The plot below shows a historic plot of W6IWI HF CW and RTTY activity.

Also see here for a graphical representation of all RBN data. There is also a new version under development that shows similar graphs but also paths between transmit and receive sites on a map.

Search RBN for Your Station

Enter your call and click Submit to see what RBN has on you. This can be useful for testing different antennae. Transmit TEST DE CALLSIGN a few times on one antenna, switch to the other, change frequency a bit (maybe 100 Hz) and transmit again. You should see spots recorded at several locations for each antenna. Compare the reported SNR to get an idea how the different antennae perform. Click Show/Hide on the right side of the results page to enable a map with grayline showing the location of the receive sites. If your site is not shown correctly, update your location at QRZ.COM. Once logged in, select your call (right side of menu bar), then Edit your call, then Map, Grid Square and Coordinate settings. RBN uses these coordinates to place your station.
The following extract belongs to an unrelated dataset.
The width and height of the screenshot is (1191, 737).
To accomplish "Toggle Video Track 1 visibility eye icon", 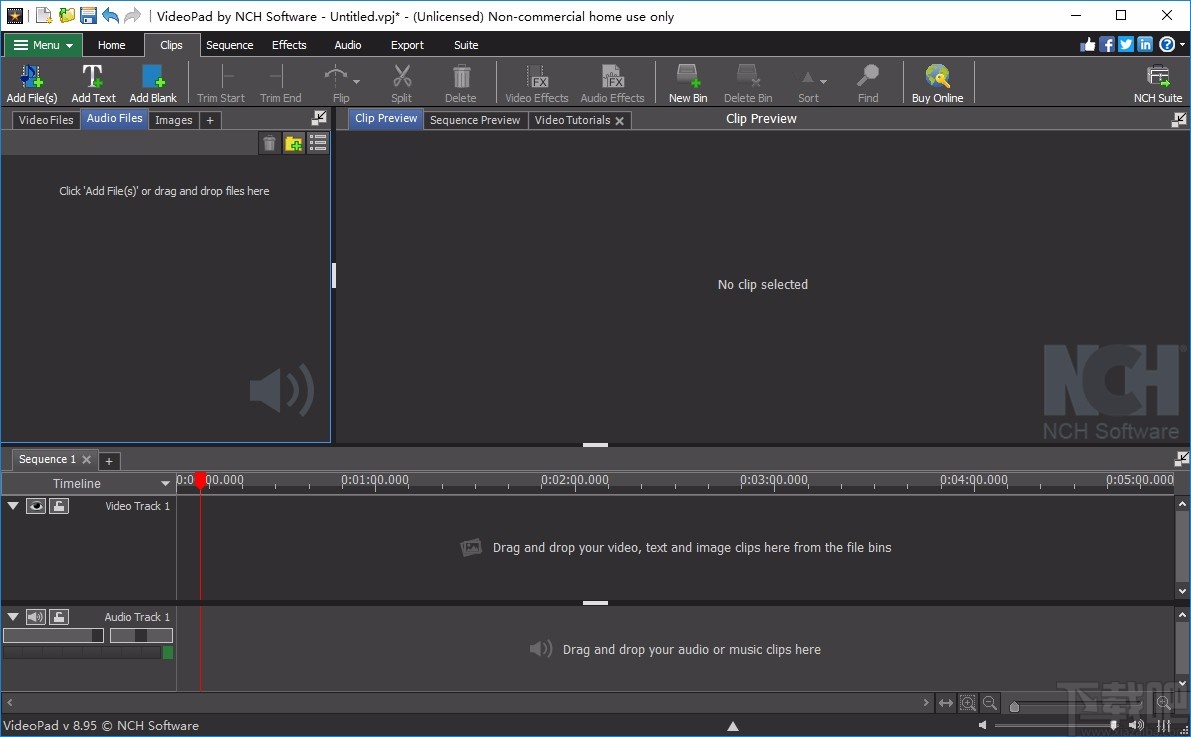I will pyautogui.click(x=36, y=505).
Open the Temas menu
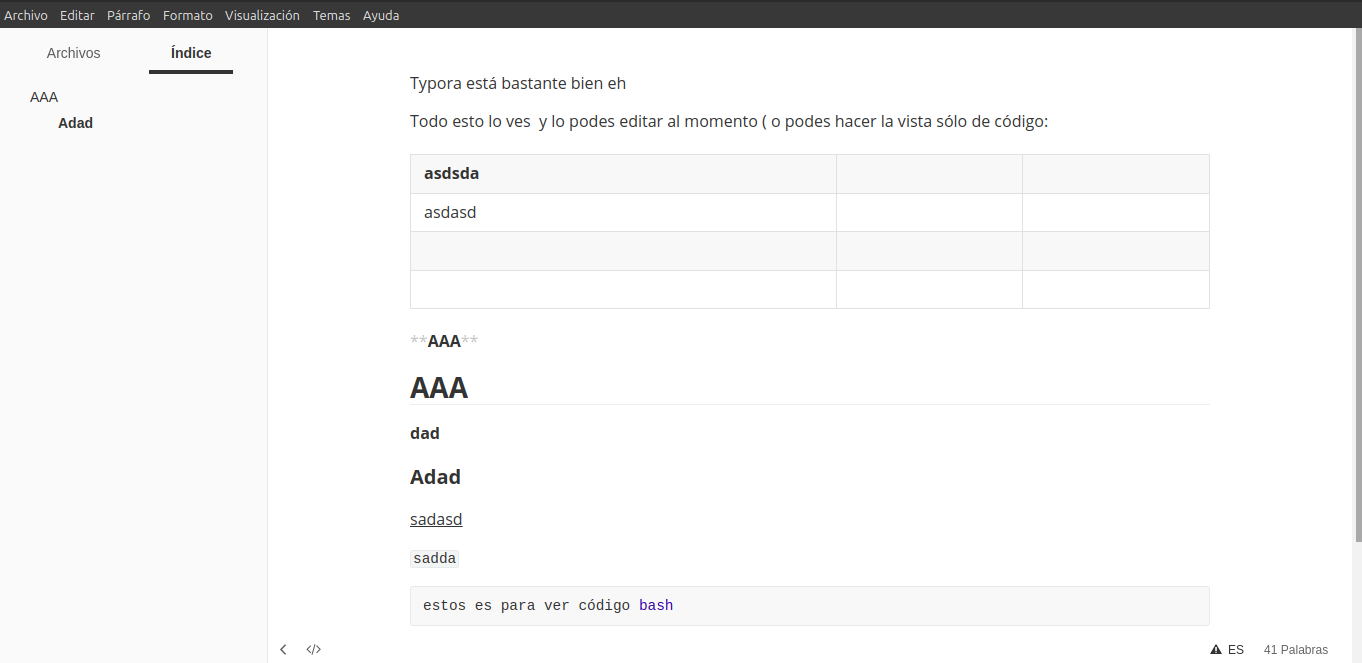 [x=331, y=15]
NOTE: RBN only reports CQ or TEST. It does not report every QSO. Send one of the following (I use CW and RTTY) to generate RBN spots:

Also, note that RTTY is only reported if it is at "tape speed." Hand typed RTTY is not reported.

Call Sign:

Find Hams in your Neighborhood

Amateur Radio License Map maps US amateur radio operators in an area centered on a call sign, grid square, zip code, or street address. Pretty neat!

The Ham Shack

Here's an overall view of the operationg position (a rolltop desk). On the top shelf ia a lamp with a mechanical watt-hour meter. On the base to the right is a more modern version, the Kill A Watt AC power meter that measures line voltage, frequency, load current, load power, load VA, power factor, and kWH (pretty amazing). To the right of that are the two VHF/UHF handheld radios (Wouxun KG-UV-6X and a Baofeng UV-5R). The Wouxon is used as a base station with an outside antenna and a speaker/microphone. To the left of the handheld radios, you can see a couple antennae for using the handhelds portable. Behind the handhelds is a black carrying case holding the SARK-110 antenna analyzer (another truly amazing instrument). To the right is the Dentron Clipperton-L with a pair of Daiwa 501H RF wattmeters on top. The left one measures the transceiver output power, while the right one reads the amplifier output power. To the right of that is a USL CM-8E cinema booth monitor. The center channel of the CM-8E is bridged across the balanced audio line between the SEA 245 and its control head. It's used as a headphone amplifier since the SEA 245 does not have a headphone jack. In addition, the equalizer in the CM-8E is set to a narrow bandpass to act as a CW filter. On the desktop surface, starting on the left is the Chromebook laptop. To the right of the laptop is a Flesher TU-170 Teletype terminal unit with a Wave 2 handheld digital scope as an XY tuning indicator. To the right of the TU-170 is the control head for the SEA 245 HF transceiver. Below the TU-170 and SEA245 is the controller for the MFJ HAM-IV rotator that aims the Cushcraft A3S antenna. To the right (the silver box) is a switch that switches 12 VDC to the MFJ-4712 antenna switch. The bug and key are to the right. The bug is wired in parallel with the key. There are several diodes on the key so the bug and key can drive the code practice oscillator part of the MFJ 557 to provide sidetone, drive the SEA 245 and drive the CW ID input of the TU-170. On the far right is the Teletype model 15.
Dentron Clipperton-L with the cover removed. The power supply is on the left, the output tuning network on the front right, and the four 572B triodes on the right rear.
Here's a view of the SEA 245 control head. It has an RS-485 bus (called SEABUSS) that carries control information between the control head and the trnsceiver. It can also communicate with the SEA 1630 tuner, but I currently have the tuner operating stand alone. Instead of being on SEABUSS, the tuner (of course) gets the RF and PTT. It returns an open collector signal that goes low when the tuner has tuned. When transmitting, the SQL indicator (squelch) is replaced with TND indicating the tuner has tuned the antenna. Besides SEABUSS, the control head connects to the SEA 245 transceiver with a balanced audio line, the PTT line, a power on/off control (switch to ground to turn on the radio), and switched +12V. The balanced audio line is run as an analog tristate bus. When receiving, the transceiver puts audio on the bus. When transmitting, the control head puts audio on the bus. On a ship, there are typically multiple control heads connected to a single transceiver using SEABUSS.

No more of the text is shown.